La posologia raccomandata negli adulti è di 20 mg di glatiramer acetato (una siringa preriempita), somministrato per via sottocutanea una volta al giorno.

Attualmente non si sa per quanto tempo il paziente debba essere trattato.

Una decisione concernente il trattamento a lungo termine deve essere presa caso per caso dal medico curante.

Popolazione pediatrica

Bambini e adolescenti: Non sono stati condotti studi clinici prospettici, controllati, randomizzati o studi di farmacocinetica in bambini o adolescenti. Tuttavia, gli scarsi dati pubblicati suggeriscono che il profilo di sicurezza in adolescenti da 12 a 18 anni che ricevono 20 mg di Copaxone al giorno sottocute sia simile a quello osservato negli adulti. Non essendoci abbastanza informazioni disponibili sull’uso di Copaxone in bambini sotto i 12 anni non è possibile farne alcuna raccomandazione d’uso. Di conseguenza, Copaxone non deve essere utilizzato in questa popolazione.

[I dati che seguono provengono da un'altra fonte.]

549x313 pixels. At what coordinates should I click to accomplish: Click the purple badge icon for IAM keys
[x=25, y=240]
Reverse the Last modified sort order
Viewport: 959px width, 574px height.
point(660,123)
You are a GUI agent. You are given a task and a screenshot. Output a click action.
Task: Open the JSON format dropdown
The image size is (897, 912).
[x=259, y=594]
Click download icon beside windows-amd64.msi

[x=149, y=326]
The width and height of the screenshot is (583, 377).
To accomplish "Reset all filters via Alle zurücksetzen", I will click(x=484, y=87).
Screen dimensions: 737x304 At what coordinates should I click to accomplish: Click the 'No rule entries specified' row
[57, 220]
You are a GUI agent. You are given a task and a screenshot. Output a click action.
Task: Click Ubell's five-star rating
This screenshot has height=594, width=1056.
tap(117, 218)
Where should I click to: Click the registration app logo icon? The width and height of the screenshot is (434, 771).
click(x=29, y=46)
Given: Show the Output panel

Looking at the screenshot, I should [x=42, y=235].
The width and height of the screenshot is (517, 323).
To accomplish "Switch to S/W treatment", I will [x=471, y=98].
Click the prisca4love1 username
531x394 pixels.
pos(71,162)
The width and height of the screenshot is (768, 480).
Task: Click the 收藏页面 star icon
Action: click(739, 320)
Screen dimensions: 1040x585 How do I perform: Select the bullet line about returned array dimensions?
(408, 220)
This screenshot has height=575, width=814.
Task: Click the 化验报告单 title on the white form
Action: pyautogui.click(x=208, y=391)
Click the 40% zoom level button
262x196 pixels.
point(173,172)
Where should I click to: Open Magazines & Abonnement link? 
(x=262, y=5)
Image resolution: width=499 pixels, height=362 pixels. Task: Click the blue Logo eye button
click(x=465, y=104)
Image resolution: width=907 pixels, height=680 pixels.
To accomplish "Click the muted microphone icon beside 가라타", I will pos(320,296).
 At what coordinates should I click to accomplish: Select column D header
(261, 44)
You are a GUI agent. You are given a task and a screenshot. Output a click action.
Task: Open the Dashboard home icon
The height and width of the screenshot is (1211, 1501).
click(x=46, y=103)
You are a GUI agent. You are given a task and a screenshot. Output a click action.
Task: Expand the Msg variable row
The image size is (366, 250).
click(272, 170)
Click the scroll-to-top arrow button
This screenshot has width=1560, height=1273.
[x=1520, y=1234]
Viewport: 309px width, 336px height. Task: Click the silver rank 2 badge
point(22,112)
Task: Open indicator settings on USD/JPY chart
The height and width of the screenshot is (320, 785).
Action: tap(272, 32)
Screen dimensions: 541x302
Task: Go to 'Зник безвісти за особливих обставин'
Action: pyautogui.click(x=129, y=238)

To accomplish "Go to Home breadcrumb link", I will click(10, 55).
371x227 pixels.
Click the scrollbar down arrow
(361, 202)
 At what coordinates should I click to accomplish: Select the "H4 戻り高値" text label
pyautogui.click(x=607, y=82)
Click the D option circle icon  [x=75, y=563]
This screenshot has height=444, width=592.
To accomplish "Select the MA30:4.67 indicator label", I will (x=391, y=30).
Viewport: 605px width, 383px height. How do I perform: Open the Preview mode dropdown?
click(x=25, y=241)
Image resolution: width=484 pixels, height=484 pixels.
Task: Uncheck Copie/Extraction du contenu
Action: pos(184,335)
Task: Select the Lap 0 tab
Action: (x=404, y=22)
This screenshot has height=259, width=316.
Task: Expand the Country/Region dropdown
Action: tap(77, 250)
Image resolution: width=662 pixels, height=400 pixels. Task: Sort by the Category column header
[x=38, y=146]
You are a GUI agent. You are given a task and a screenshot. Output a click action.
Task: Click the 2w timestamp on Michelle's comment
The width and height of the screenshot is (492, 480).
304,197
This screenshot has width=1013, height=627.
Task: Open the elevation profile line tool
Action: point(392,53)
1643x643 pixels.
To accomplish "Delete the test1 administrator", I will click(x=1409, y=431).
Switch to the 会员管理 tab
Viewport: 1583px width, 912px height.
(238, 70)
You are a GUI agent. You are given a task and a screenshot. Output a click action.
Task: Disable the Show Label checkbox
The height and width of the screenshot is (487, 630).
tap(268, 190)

Pazienti anziani: Copaxone non è stato studiato specificamente nell’anziano.

Pazienti con alterazione della funzione renale: Copaxone non è stato studiato specificamente in pazienti con alterazione della funzione renale (vedere paragrafo 4.4).

Modo di somministrazione

I pazienti devono essere istruiti sulle tecniche di auto–iniezione e devono essere seguiti da un operatore sanitario la prima volta che si iniettano da soli il prodotto e nei 30 minuti successivi.

Deve essere scelta ogni giorno una diversa sede per l’iniezione, in modo da ridurre le possibilità di un’eventuale irritazione o di dolore nella sede dell’iniezione. Le sedi dell’auto–iniezione comprendono l’addome, le braccia, le anche e le cosce.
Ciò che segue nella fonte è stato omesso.